» **Provided passage**:

Sri Lanka is currently experiencing a massive shortage of medical specialists, with medical professionals warning of a serious threat to the country’s health sector.

With a significant number of medical specialists choosing to migrate, and some specialists being absorbed to foreign universities, experts predict more trouble for Sri Lanka’s ailing health sector. Meanwhile, the recently revised retirement age of doctors by the age 60, has also contributed to the issue.

The Ministry of Health has estimated that the country will require 4,299 medical specialists by the year 2024 to ensure continued medical services to the general population. According to the list of transfers, there are 750 vacancies to be urgently filled by this year including cardiologists, microbiologists, dermatologists, emergency physicians, anaesthetists and pathologists. Professionals in the field have long warned that the number of required medical specialists could exceed the 1,000 mark by next year, if authorities failed to act promptly.

» **Given records**:
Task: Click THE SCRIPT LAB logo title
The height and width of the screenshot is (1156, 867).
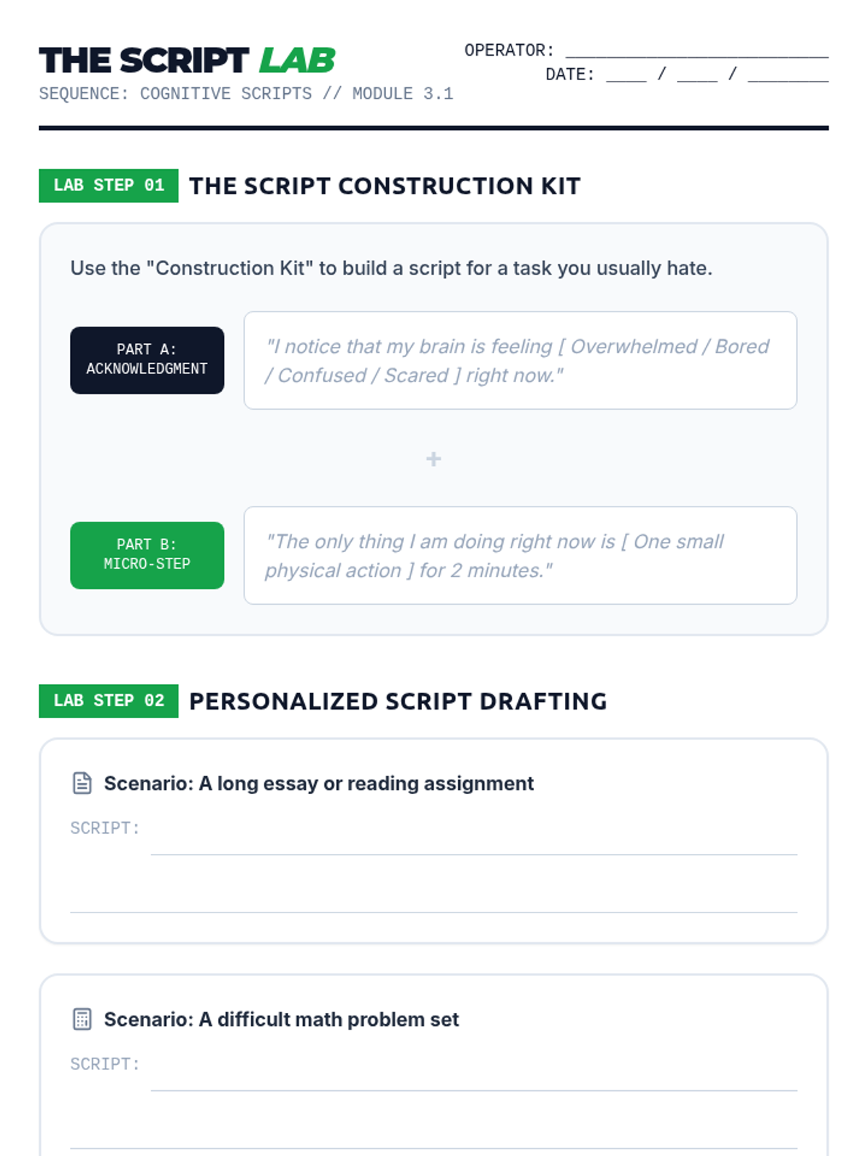Action: pyautogui.click(x=187, y=61)
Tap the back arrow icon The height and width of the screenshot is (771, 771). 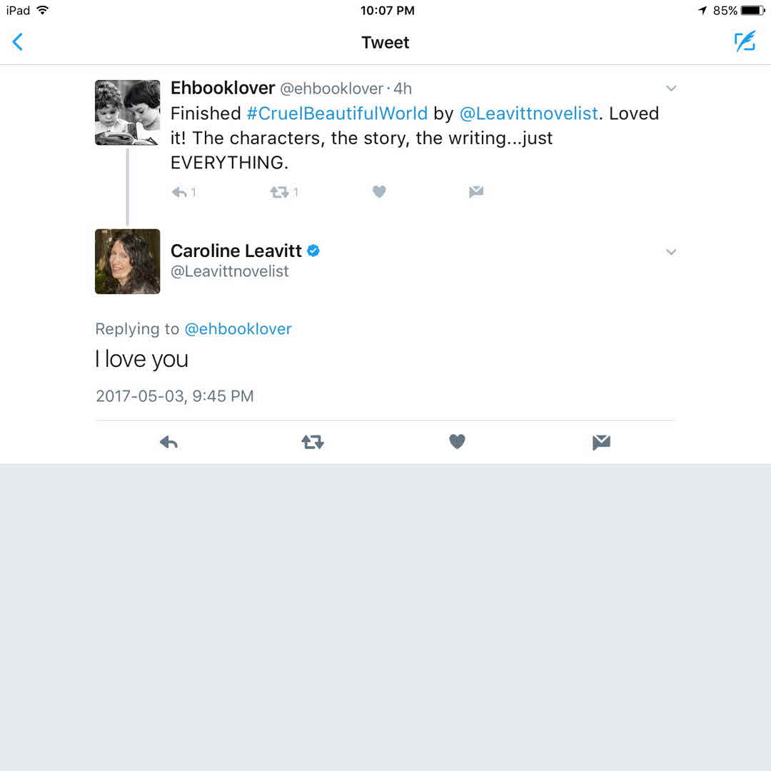pos(18,42)
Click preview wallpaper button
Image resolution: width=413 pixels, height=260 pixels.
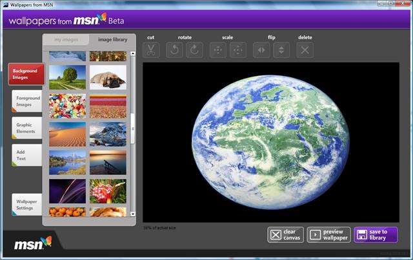[328, 235]
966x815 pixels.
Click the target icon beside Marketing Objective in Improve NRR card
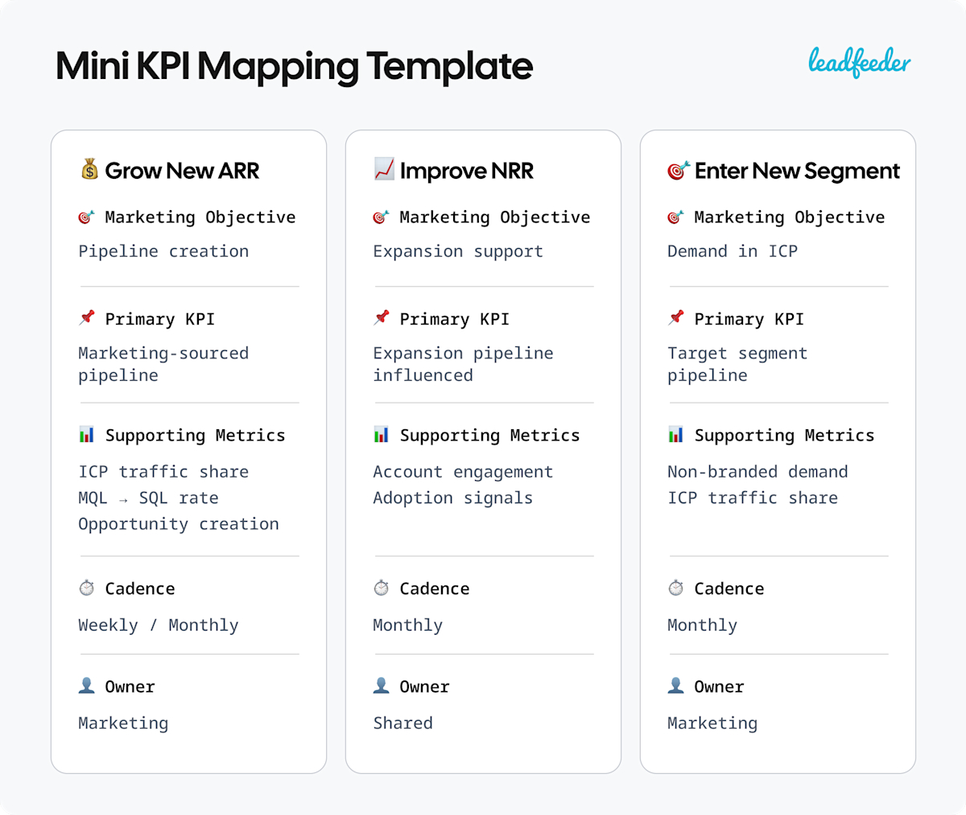(381, 217)
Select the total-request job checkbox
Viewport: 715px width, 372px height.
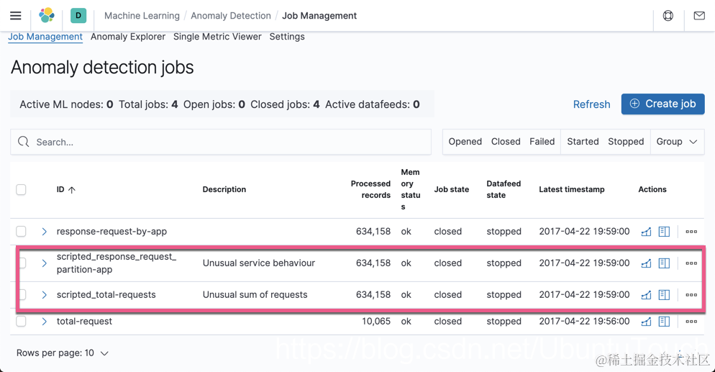21,322
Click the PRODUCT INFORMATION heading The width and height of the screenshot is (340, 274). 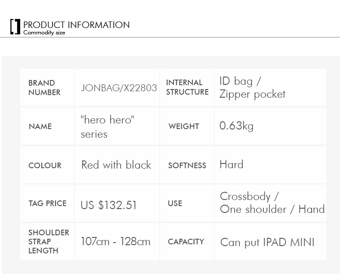(76, 25)
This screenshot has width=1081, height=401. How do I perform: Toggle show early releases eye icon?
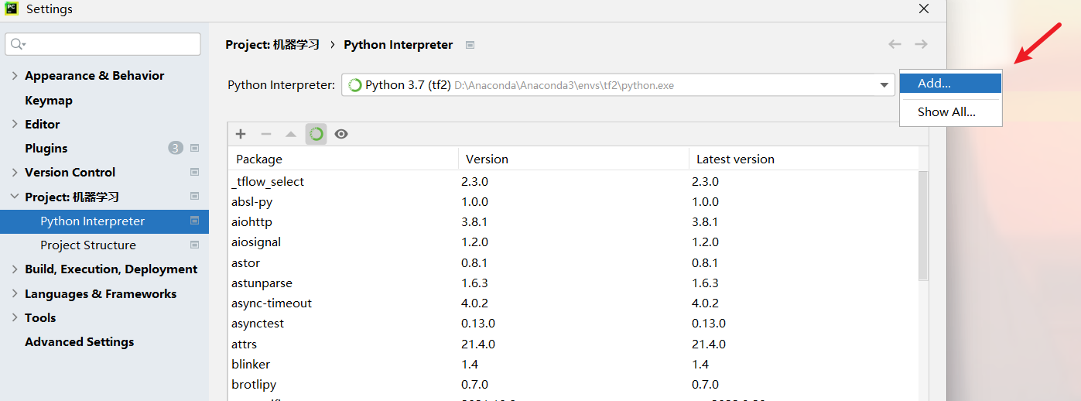pos(341,134)

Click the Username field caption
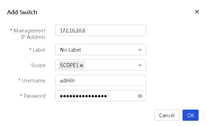pyautogui.click(x=34, y=81)
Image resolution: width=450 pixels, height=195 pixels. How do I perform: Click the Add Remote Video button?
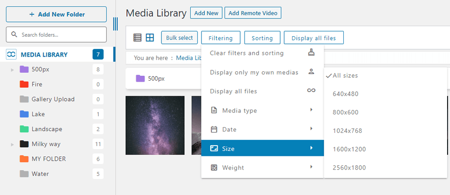(253, 13)
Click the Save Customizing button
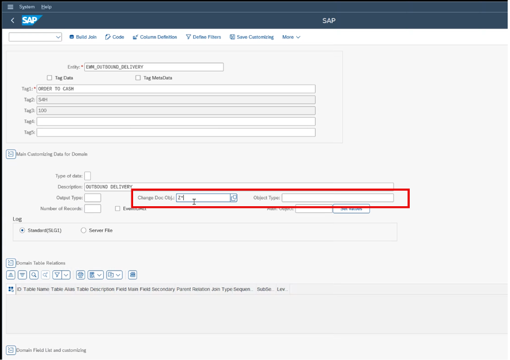This screenshot has height=360, width=510. (252, 37)
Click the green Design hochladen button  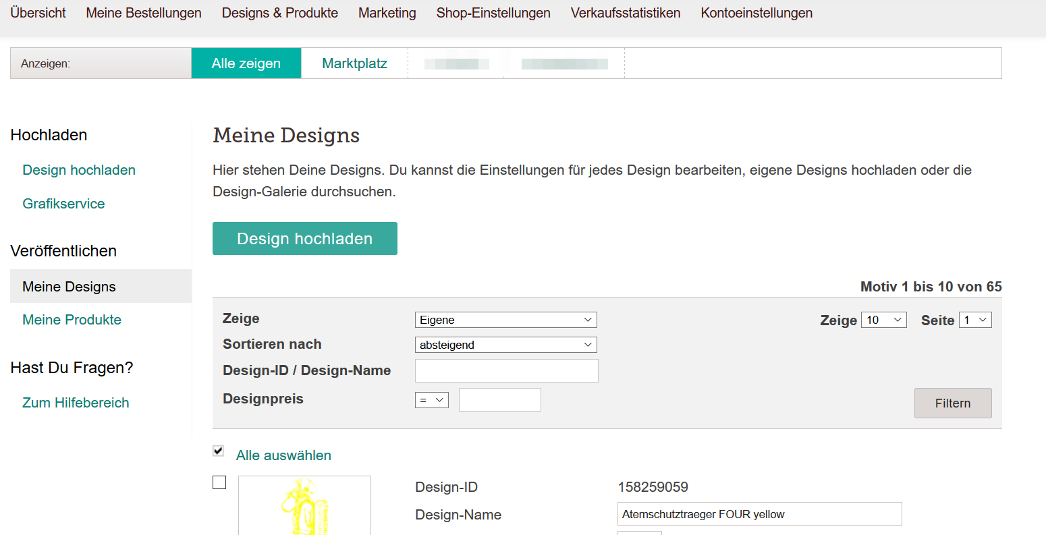click(x=305, y=239)

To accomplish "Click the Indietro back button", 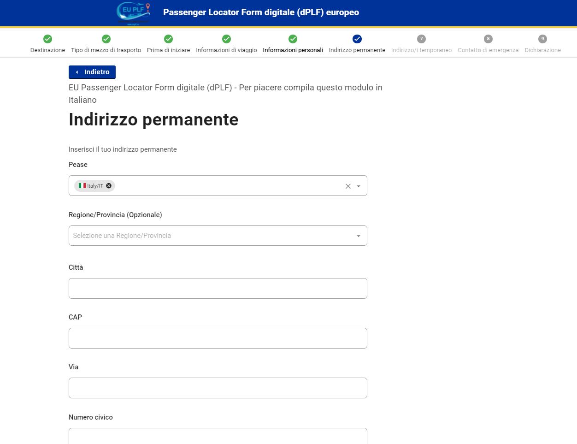I will pyautogui.click(x=92, y=72).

» **Set of tasks**:
A. Answer these questions from the passage on Sri Lanka's specialist shortage:
(i) How many medical specialists does the Ministry of Health estimate the country will require by 2024?
(ii) According to the list of transfers, how many vacancies must be urgently filled this year?
(iii) What mark do professionals warn the number of required medical specialists could exceed by next year?
B. Reproduce the passage on Sri Lanka's specialist shortage between "With a significant" and "to act promptly.", inclusive.
C. Name every kind of medical specialist that the passage on Sri Lanka's specialist shortage includes among the vacancies to be urgently filled.

» **Exercise responses**:
A.
(i) 4,299
(ii) 750
(iii) 1,000

B.
With a significant number of medical specialists choosing to migrate, and some specialists being absorbed to foreign universities, experts predict more trouble for Sri Lanka’s ailing health sector. Meanwhile, the recently revised retirement age of doctors by the age 60, has also contributed to the issue.

The Ministry of Health has estimated that the country will require 4,299 medical specialists by the year 2024 to ensure continued medical services to the general population. According to the list of transfers, there are 750 vacancies to be urgently filled by this year including cardiologists, microbiologists, dermatologists, emergency physicians, anaesthetists and pathologists. Professionals in the field have long warned that the number of required medical specialists could exceed the 1,000 mark by next year, if authorities failed to act promptly.

C. cardiologists, microbiologists, dermatologists, emergency physicians, anaesthetists, pathologists